What to work on
When you reach the line in the data below that contains "Task: Collapse the", please start repeating lines exactly, and stop after the line that contains "The width and", repeating nothing else.

Provided records
↓↓↓

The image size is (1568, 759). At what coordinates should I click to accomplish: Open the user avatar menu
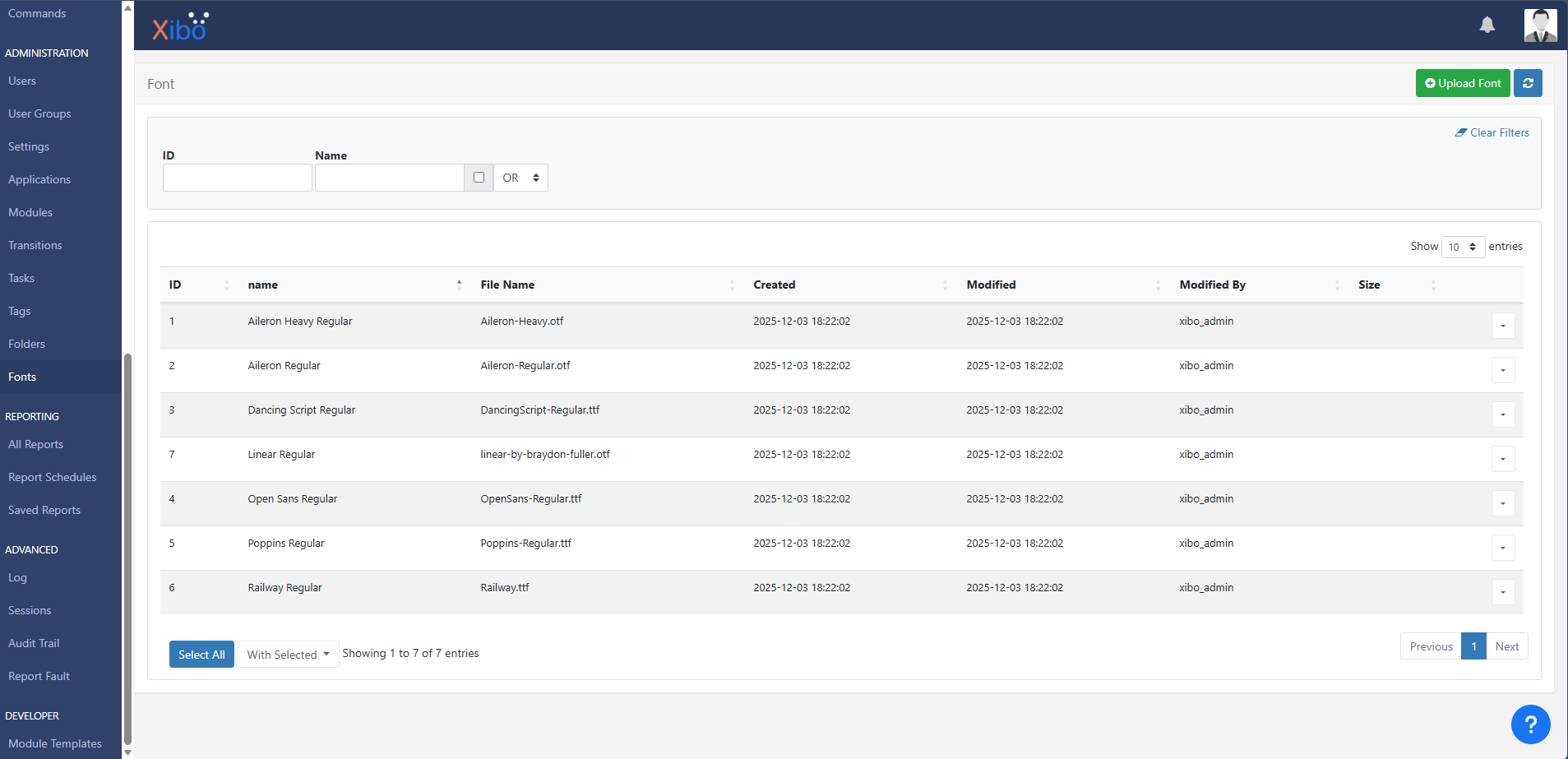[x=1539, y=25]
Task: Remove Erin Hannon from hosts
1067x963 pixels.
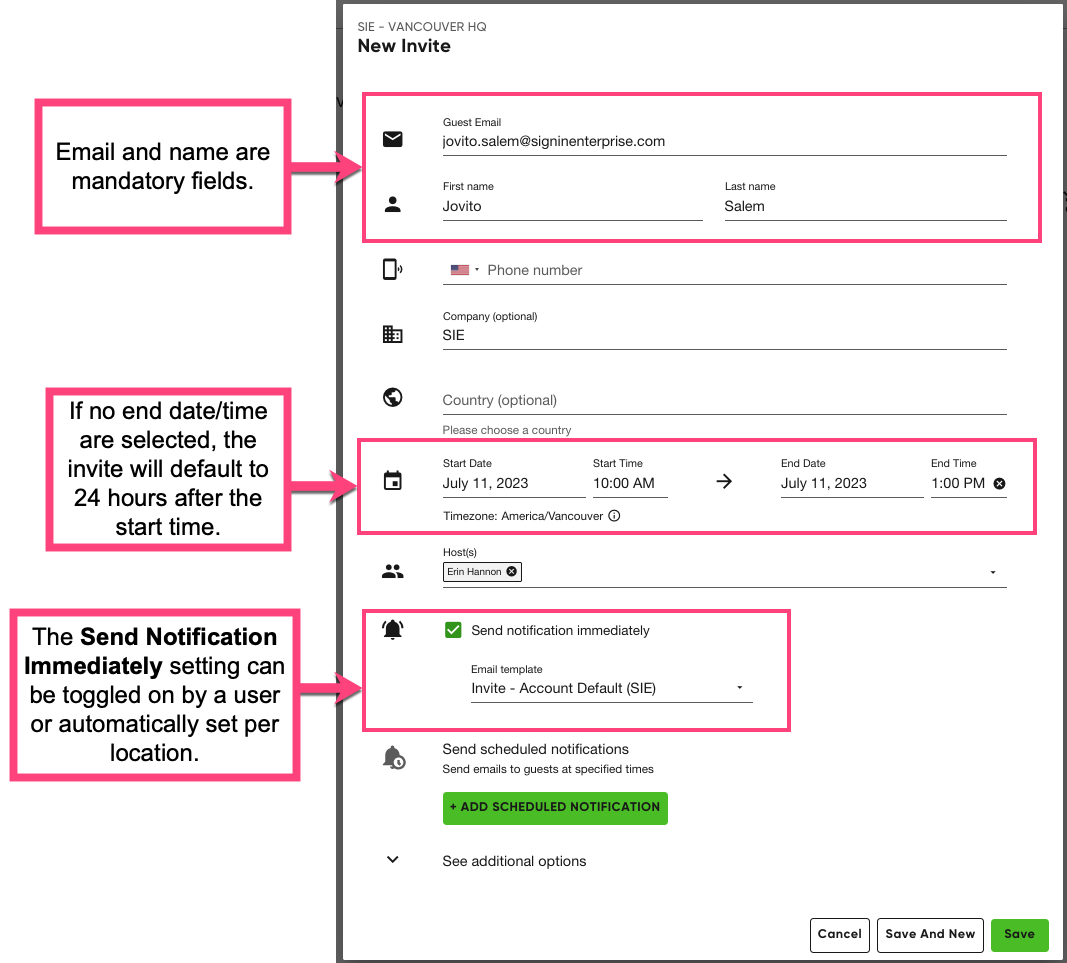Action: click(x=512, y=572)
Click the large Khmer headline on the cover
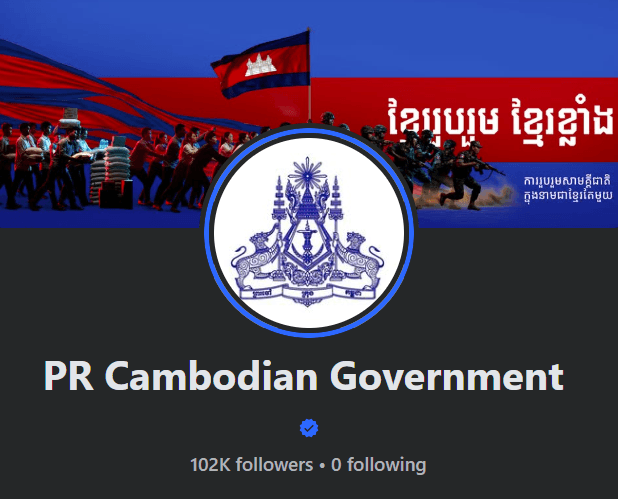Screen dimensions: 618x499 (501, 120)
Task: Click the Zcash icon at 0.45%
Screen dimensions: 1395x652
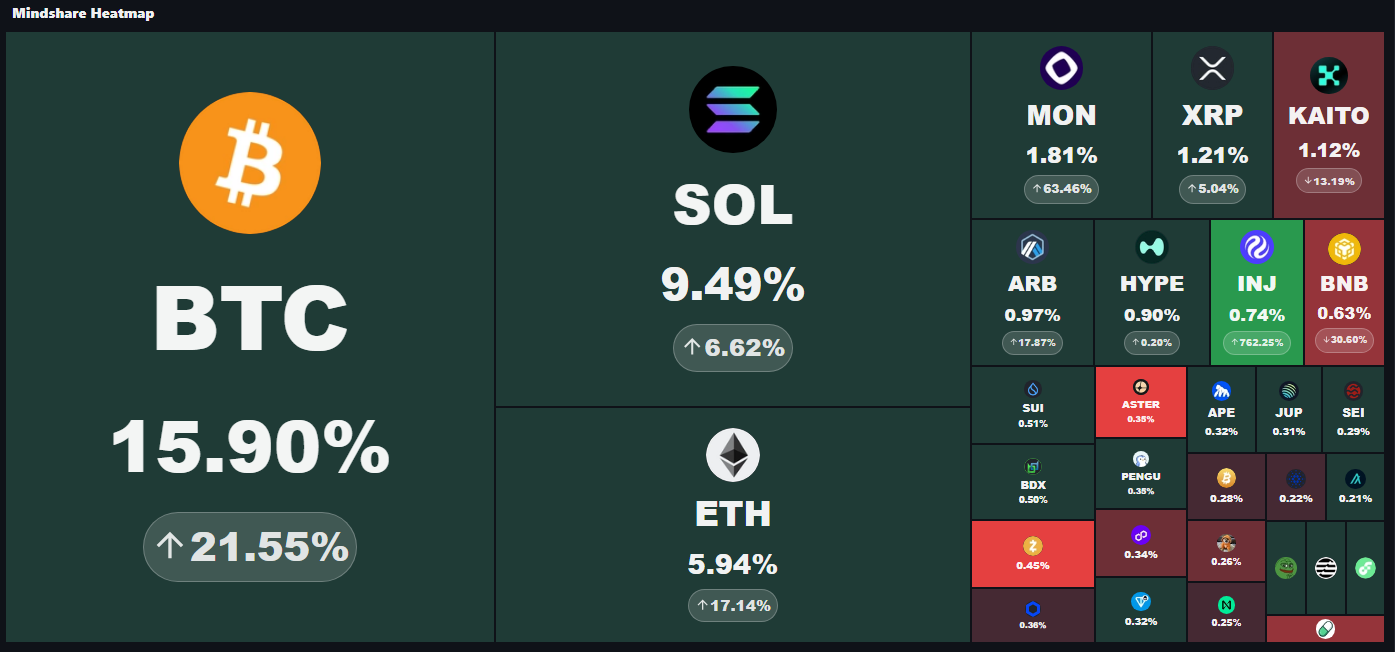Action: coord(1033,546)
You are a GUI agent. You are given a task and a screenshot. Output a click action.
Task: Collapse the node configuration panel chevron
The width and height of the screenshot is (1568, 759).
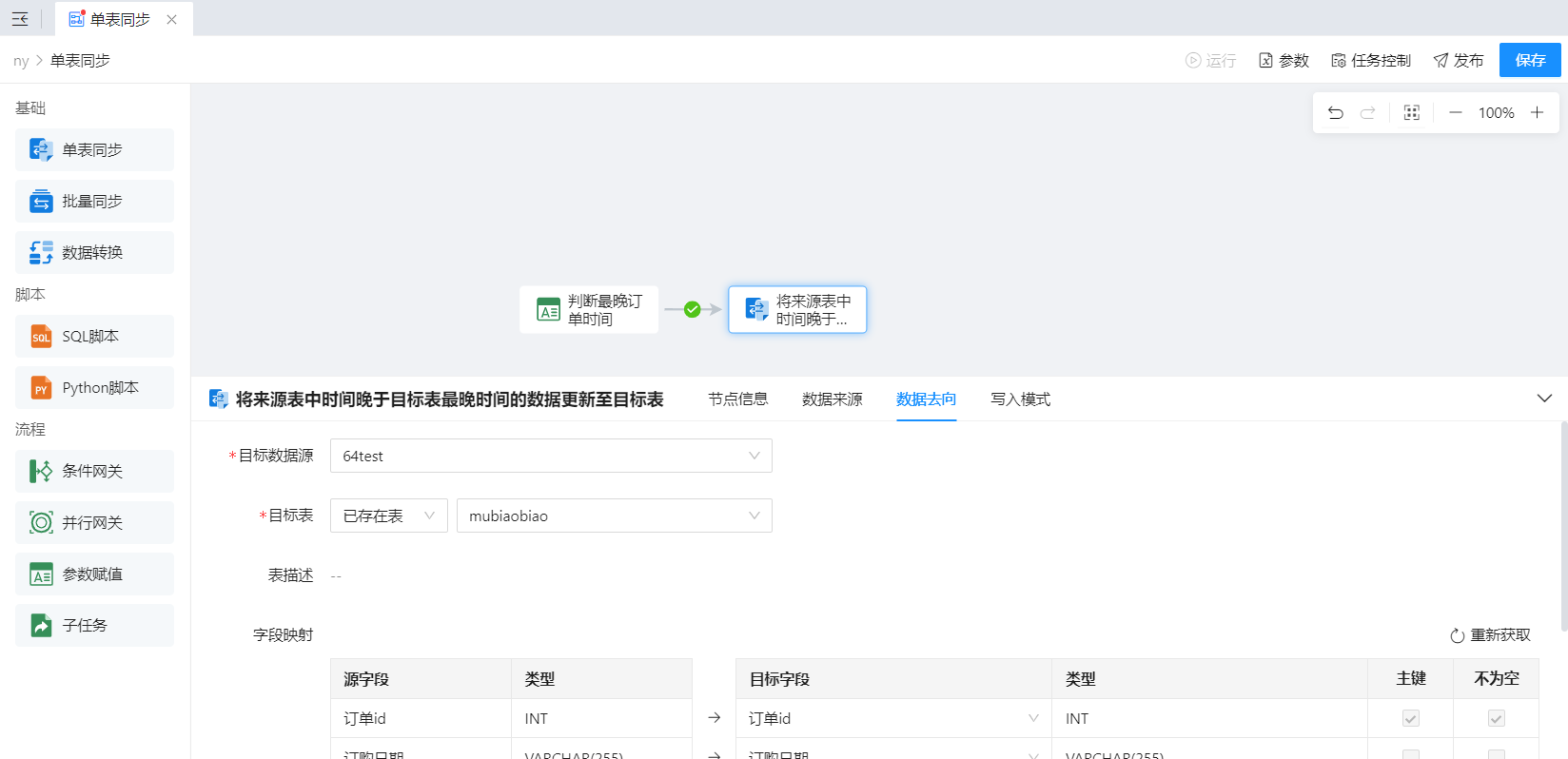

↑↑↑
↓↓↓

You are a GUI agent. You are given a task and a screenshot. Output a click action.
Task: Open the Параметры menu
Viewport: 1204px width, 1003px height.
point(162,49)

↑↑↑
↓↓↓

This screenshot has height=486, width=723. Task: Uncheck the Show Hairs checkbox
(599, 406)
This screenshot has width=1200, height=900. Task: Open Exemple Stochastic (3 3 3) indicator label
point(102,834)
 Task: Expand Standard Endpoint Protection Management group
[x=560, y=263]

↑↑↑

Finished task
Task: Collapse the node configuration panel chevron
The width and height of the screenshot is (1568, 759).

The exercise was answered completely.